Di oggi mi porterò dentro le strette di mano. Sincere, calorose, numerose. Tutti mi chiamano, tutti mi salutano… è anche questo il senso del mio lavoro. Tornare in una scuola e sentirsi a casa. Un “viaggiatore scolastico” vive anche di queste cose: riconoscere i volti, scambiare battute, avvertire che stiamo correndo tutti nella stessa direzione. E a proposito di corse, oggi il mio pensiero è andato più volte a quella maratona di Boston. Quei momenti, quelle immagini… come si può scrivere questa pagina di diario e non pensarci? Paura, dolore, vite giovani sconvolte. Ecco perché oggi, mentre attraversavamo chilometro dopo chilometro la costa ionica, dalla Basilicata alla Calabria, mi sentivo inquieto. L’azzurro profondo del mare era una carezza per gli occhi, ma il cuore restava altrove.
Poi, come sempre, ci pensa la bellezza a riportarmi qui, nel presente. Il castello di Roseto Capo Spulico appare all’improvviso, maestoso, come sospeso tra cielo e mare. Ogni volta mi toglie il fiato. Corigliano ci accoglie poco dopo. Qui abbiamo una delle nostre scuole di riferimento: tanti sorrisi, tante pacche sulle spalle, mi sento parte di una squadra. Entro nell’istituto assegnato oggi. Tutto fila liscio, senza intoppi. Finalmente.
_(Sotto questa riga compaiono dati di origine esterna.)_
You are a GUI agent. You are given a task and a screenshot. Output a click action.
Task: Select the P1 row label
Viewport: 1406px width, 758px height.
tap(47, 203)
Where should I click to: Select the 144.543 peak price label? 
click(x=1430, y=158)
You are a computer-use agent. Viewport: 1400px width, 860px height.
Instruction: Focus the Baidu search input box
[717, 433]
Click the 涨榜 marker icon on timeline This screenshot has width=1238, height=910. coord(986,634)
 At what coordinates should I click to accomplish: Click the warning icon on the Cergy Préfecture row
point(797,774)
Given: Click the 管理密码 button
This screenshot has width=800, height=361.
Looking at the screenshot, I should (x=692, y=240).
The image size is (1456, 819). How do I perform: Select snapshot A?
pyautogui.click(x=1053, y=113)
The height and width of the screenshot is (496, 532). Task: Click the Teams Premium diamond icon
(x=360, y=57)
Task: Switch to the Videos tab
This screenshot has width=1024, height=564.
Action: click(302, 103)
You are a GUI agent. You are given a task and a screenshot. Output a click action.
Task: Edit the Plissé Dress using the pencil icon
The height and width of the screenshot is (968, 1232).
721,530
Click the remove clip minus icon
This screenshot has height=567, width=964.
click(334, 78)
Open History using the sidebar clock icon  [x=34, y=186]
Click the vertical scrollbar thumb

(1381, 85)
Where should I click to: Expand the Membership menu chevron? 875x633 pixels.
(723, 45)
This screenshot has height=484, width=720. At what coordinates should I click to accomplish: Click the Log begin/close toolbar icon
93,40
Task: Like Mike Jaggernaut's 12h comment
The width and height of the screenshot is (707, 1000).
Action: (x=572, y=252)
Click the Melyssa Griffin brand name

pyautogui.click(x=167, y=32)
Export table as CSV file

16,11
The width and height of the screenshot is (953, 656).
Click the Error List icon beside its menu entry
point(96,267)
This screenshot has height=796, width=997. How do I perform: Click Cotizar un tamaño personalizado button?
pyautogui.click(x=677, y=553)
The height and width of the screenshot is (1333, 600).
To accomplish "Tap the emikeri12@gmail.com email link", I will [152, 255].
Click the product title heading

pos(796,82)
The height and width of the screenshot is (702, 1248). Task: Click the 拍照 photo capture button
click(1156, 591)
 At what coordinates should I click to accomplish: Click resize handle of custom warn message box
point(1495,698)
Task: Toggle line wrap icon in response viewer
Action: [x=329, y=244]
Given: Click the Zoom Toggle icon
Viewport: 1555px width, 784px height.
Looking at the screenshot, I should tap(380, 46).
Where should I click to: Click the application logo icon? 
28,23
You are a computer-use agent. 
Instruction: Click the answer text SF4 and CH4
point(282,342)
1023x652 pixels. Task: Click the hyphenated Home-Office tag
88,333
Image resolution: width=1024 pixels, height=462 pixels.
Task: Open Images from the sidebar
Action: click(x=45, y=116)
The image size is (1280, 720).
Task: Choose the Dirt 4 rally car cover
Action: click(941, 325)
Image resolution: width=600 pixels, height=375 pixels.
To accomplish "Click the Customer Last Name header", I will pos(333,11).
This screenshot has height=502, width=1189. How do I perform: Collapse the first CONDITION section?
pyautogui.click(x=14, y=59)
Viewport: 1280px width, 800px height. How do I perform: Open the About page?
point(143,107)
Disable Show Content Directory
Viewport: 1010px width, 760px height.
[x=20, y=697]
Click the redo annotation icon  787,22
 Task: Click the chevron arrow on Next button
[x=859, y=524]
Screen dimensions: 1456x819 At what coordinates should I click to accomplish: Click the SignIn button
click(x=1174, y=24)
La pausa pranzo è un tripudio di gastronomia locale, ma io ho ancora quella maratona nel cuore. Sportivo dentro, non riesco a restare indifferente.
Il pomeriggio riprende. L’incontro è impegnativo, ma avvolgente. Come spesso accade, la connessione traballa, ma riusciamo a risolvere. Due ore intense, dense, senza un attimo di pausa. La referente scolastica mi porge una bottiglietta d’acqua, un integratore, una bibita… quasi avesse intuito lo sforzo richiesto da quel momento.
Alle 17 si chiude tra applausi e ringraziamenti. Gli insegnanti si avvicinano, qualcuno con l’agenda ancora aperta, altri con mille domande, tutti con la voglia di capire, di crescere, di esserci. È finita anche oggi.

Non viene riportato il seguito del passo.